__THE RECORDS__
---*---

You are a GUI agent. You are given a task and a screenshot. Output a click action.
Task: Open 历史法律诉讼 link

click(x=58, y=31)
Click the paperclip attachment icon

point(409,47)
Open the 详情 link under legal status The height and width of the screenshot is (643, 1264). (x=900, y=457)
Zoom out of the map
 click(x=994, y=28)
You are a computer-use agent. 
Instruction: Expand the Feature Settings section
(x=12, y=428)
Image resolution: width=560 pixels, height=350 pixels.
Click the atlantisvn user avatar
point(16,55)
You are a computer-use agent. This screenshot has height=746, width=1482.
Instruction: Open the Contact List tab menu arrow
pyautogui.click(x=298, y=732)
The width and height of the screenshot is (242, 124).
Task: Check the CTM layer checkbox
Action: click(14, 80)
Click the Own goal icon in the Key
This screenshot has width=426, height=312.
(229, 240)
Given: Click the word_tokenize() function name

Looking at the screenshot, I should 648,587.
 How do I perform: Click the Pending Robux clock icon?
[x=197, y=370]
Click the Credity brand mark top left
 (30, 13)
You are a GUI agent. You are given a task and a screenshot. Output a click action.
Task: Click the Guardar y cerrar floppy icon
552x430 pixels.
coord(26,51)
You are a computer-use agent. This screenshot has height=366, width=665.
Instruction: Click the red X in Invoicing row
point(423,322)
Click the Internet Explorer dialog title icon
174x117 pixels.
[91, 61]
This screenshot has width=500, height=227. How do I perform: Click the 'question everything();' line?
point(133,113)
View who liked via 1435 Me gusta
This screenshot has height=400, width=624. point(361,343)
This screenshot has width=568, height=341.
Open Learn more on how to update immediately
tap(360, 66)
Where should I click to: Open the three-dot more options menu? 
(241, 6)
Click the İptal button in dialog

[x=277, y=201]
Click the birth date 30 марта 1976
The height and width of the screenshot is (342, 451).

---*---

__WHAT IS BEING ASKED__
When you write the entries out again, keep every word and mark exactly as it is.

__REPLY TO THE EXERCISE__
You are a GUI agent. You are given a task and a screenshot. Output a click action.
Task: Open 历史法律诉讼 link

click(x=58, y=31)
Click the paperclip attachment icon

point(409,47)
Open the 详情 link under legal status The height and width of the screenshot is (643, 1264). (x=900, y=457)
Zoom out of the map
 click(x=994, y=28)
You are a computer-use agent. 
Instruction: Expand the Feature Settings section
(x=12, y=428)
Image resolution: width=560 pixels, height=350 pixels.
Click the atlantisvn user avatar
point(16,55)
You are a computer-use agent. This screenshot has height=746, width=1482.
Instruction: Open the Contact List tab menu arrow
pyautogui.click(x=298, y=732)
The width and height of the screenshot is (242, 124).
Task: Check the CTM layer checkbox
Action: click(14, 80)
Click the Own goal icon in the Key
This screenshot has width=426, height=312.
(229, 240)
Given: Click the word_tokenize() function name

Looking at the screenshot, I should 648,587.
 How do I perform: Click the Pending Robux clock icon?
[x=197, y=370]
Click the Credity brand mark top left
 (30, 13)
You are a GUI agent. You are given a task and a screenshot. Output a click action.
Task: Click the Guardar y cerrar floppy icon
552x430 pixels.
coord(26,51)
You are a computer-use agent. This screenshot has height=366, width=665.
Instruction: Click the red X in Invoicing row
point(423,322)
Click the Internet Explorer dialog title icon
174x117 pixels.
[91, 61]
This screenshot has width=500, height=227. How do I perform: Click the 'question everything();' line?
point(133,113)
View who liked via 1435 Me gusta
This screenshot has height=400, width=624. point(361,343)
This screenshot has width=568, height=341.
Open Learn more on how to update immediately
tap(360, 66)
Where should I click to: Open the three-dot more options menu? 
(241, 6)
Click the İptal button in dialog

[x=277, y=201]
Click the birth date 30 марта 1976
The height and width of the screenshot is (342, 451).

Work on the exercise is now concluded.